UNITED STATES of America, Plaintiff-Appellee,
Richard L. FISHER, Defendant-Appellant.
United States Court of Appeals, Seventh Circuit.
Submitted April 27, 1994.*
Decided April 29, 1994.
23 F.3d 411
NOTICE: Seventh Circuit Rule 53(b)(2) states unpublished orders shall not be cited or used as precedent except to support a claim of res judicata, collateral estoppel or law of the case in any federal court within the circuit.
Appeal from the United States District Court for the Northern District of Indiana, Fort Wayne Division, No. FCR 88-33, William C. Lee, Judge.
Before POSNER, Chief Judge, and BAUER and COFFEY, Circuit Judges.
Richard L. Fisher pleaded guilty in a federal district court in Indiana to conspiring to distribute cocaine in violation of 21 U.S.C. Sec. 846, and to possession with intent to distribute in excess of five kilograms of cocaine in violation of 21 U.S.C. Sec. 841(a)(1). He was sentenced under the United States Sentencing Guidelines to a 105-month term of imprisonment to be followed by four years of supervised release. He is currently incarcerated at the federal prison in Jesup, Georgia. Fisher did not appeal his sentence directly. Three years after sentencing, he filed a pro se motion with the sentencing court to correct an alleged factual inaccuracy in his presentence report. Fisher submits that information in his presentence report relating to firearms found during a search of his co-defendant's bedroom should include a finding about who is responsible for the guns. Without such an allocation of responsibility, he asserts that the Bureau of Prisons has used this information to his detriment and may continue to do so unless it is corrected. The district court denied the motion, because there was no objection to this information at sentencing, the PSI is accurate, and the information did not affect Fisher's sentence.

● Excerpted data:
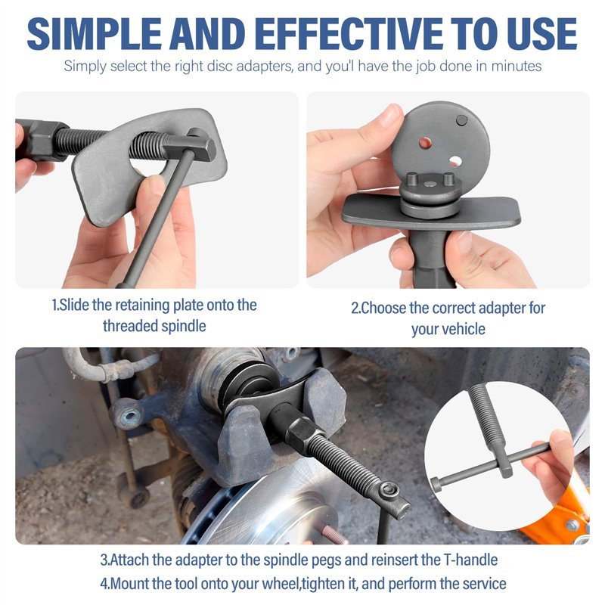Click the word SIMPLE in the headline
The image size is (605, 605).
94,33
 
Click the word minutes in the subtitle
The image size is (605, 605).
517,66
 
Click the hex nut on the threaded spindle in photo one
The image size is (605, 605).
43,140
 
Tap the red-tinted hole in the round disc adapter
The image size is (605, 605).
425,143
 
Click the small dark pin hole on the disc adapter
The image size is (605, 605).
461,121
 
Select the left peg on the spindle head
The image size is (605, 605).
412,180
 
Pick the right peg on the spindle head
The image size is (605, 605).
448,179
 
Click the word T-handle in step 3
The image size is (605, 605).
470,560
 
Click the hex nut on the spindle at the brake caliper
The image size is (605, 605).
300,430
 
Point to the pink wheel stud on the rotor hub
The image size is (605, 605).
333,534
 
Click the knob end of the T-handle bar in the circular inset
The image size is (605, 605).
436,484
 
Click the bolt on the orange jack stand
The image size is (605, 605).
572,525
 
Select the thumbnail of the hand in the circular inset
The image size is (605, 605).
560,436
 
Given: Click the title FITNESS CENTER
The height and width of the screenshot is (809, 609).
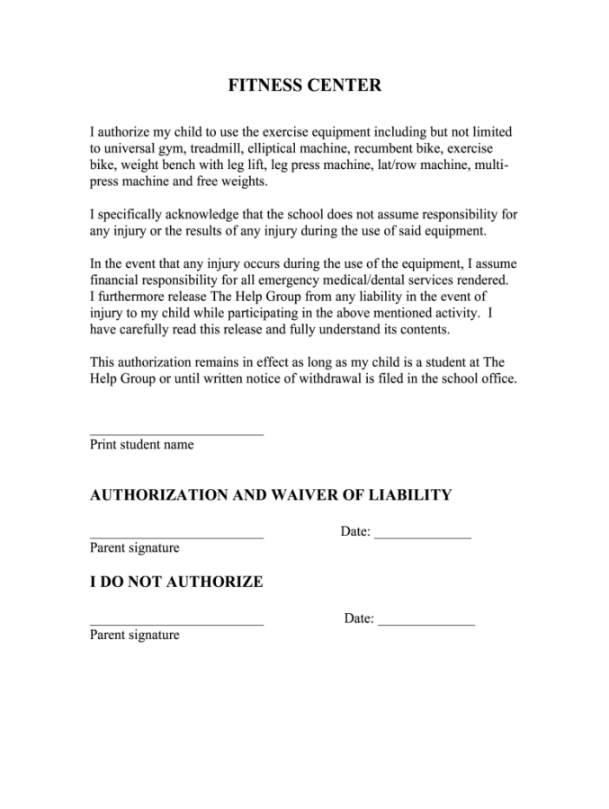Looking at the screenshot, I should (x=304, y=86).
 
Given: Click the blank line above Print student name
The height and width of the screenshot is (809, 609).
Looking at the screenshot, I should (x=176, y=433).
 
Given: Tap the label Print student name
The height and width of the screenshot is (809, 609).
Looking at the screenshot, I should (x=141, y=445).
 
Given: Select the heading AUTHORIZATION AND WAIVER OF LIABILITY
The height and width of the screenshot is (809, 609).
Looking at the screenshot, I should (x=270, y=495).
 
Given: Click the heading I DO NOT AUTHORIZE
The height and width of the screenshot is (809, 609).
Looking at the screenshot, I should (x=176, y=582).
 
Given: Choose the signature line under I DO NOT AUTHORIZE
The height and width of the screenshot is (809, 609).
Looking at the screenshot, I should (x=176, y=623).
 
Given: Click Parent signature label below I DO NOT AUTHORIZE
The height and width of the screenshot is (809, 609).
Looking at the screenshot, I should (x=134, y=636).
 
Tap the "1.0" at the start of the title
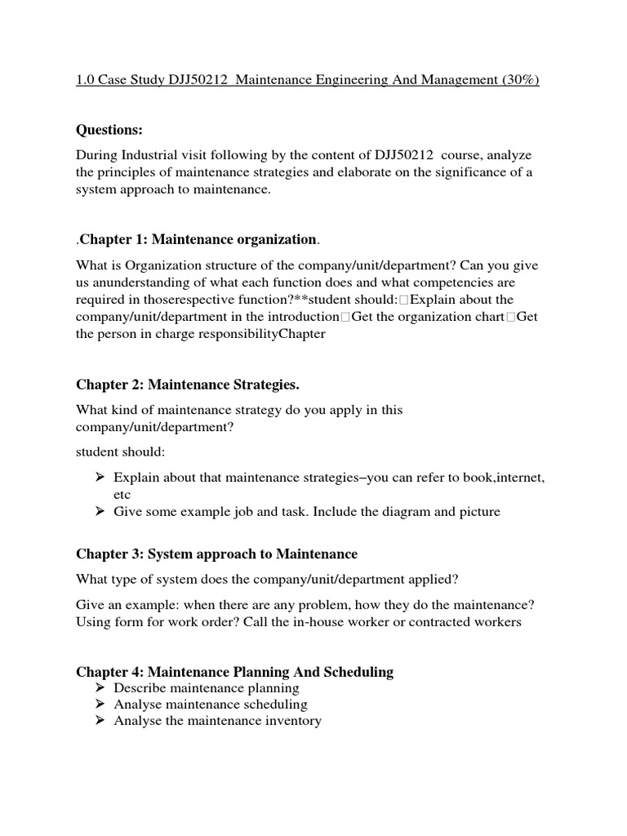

● Tasks to complete:
1 - Answer these from the Fisher appeal decision:
(a) On what date was the appeal decided?
(b) Which judge presided in the district court case?
(c) At which federal prison is Fisher incarcerated?
2 - Print the passage of the Fisher appeal decision between "United States Court" and "within the circuit.", inclusive.

● The replies:
1 -
(a) April 29, 1994.
(b) William C. Lee.
(c) The federal prison in Jesup, Georgia.

2 -
United States Court of Appeals, Seventh Circuit.
Submitted April 27, 1994.*
Decided April 29, 1994.
23 F.3d 411
NOTICE: Seventh Circuit Rule 53(b)(2) states unpublished orders shall not be cited or used as precedent except to support a claim of res judicata, collateral estoppel or law of the case in any federal court within the circuit.